Spitamenes

Spitamenes ( altpers.: Spitameneh; † December 328 BC) was an adversary of Alexander the Great in his conquest of Bactria and Sogdiana.

The Persian Empire of the Achaemenids had ceased to exist de facto, after the Persian Great King Darius III. had been trounced by Alexander at the Battle of Gaugamela and later murdered by his rival Bessus on the run from Alexander. While Alexander was able to continue in the years after 330 BC, his march to the east to the Hindu Kush almost unhindered, to Bessus, who took the name Artaxerxes had to withdraw up to Bactria. When Alexander BC crossed the Hindu Kush in the year 329 and Bessus had to continue to sell to the north, decided two of Bessus ' followers, Spitamenes and Datames arrest Bessus and Ptolemy to deliver one of the generals of Alexander, so a deduction to reach. However, this was not about to stop his advance, and moved up to the Jaxartes, where he Eschate let create (today's Khujand ) the city of Alexandria.

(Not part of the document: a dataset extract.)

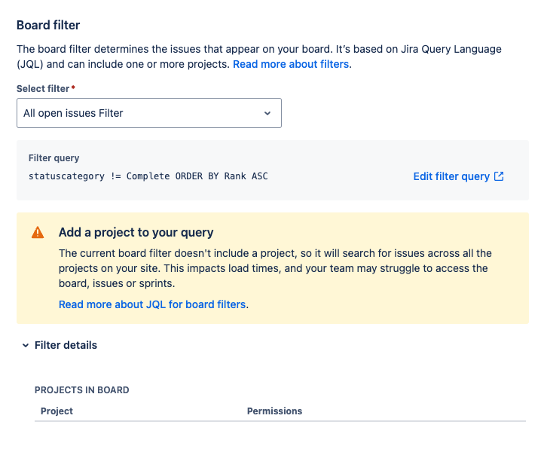
Task: Open the Select filter dropdown
Action: [x=148, y=113]
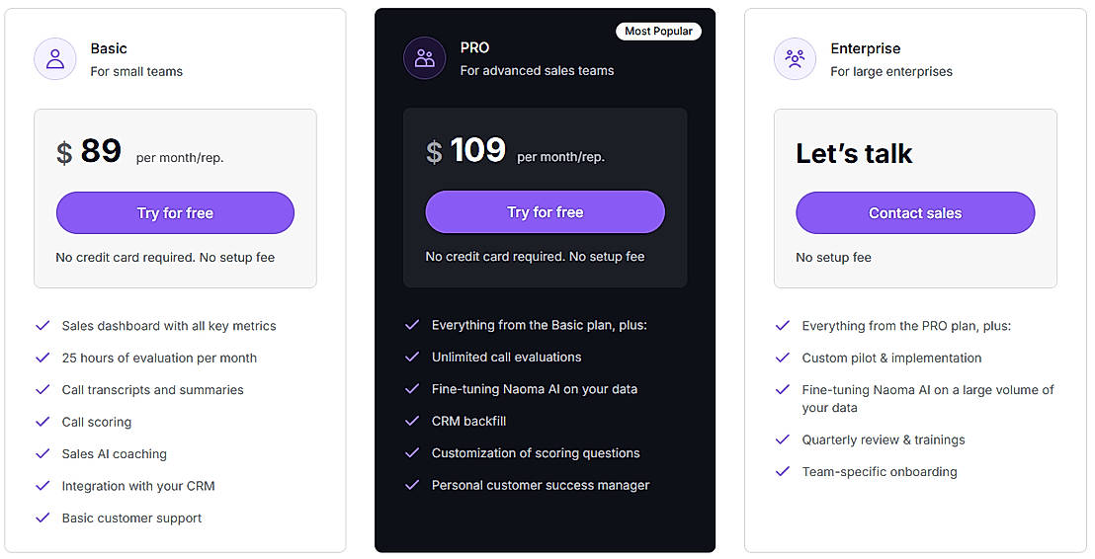Click checkmark next to Sales AI coaching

In this situation, he received the news that in his back the Sogdians had risen under the leadership of Spitamenes against him and the city Marakanda (now Samarkand ) besieged. It is possible that the conquerors had allowed abuses against the Zoroastrian religion; Spitamenes looked at any rate as a defender of that faith; His name is a reference to Spitama, an epithet of Zarathustra. Spitamenes could quickly gather a troop of archers around. Alexander could not immediately approach hasten to the relief of Marakanda because at the same time attacked the Sakas, a nomadic people from the north, the Macedonians. He sent instead a department of Greek mercenaries after Marakanda that could be beaten by Spitamenes however devastating. Alexander, meanwhile, scored a victory over the Sakas, and he led his army by forced marches through the desert against Spitamenes. When he reached Marakanda, Spitamenes was already deducted, the one with the Dahern, a beheimatetem on the southeast coast of the Caspian Sea nation, allies and together with these raids took no action against Balkh, where the satrap Artabazus had to drive him. Alexander sent his generals westward Craterus, the (now Merv ) Margiane founded the city of Alexandria, which covered the province of Aria against incursions of Spitamenes. In December, the troops of Alexander achieved the decisive victory over Spitamenes in the Battle of Gabai, who was killed after this defeat of his own soldiers; his head Alexander was passed.

Spitamenes left a daughter, Apame, who married in 324 BC Seleucus. She was named after a series of Hellenistic cities founded in Asia ( see Apamea ).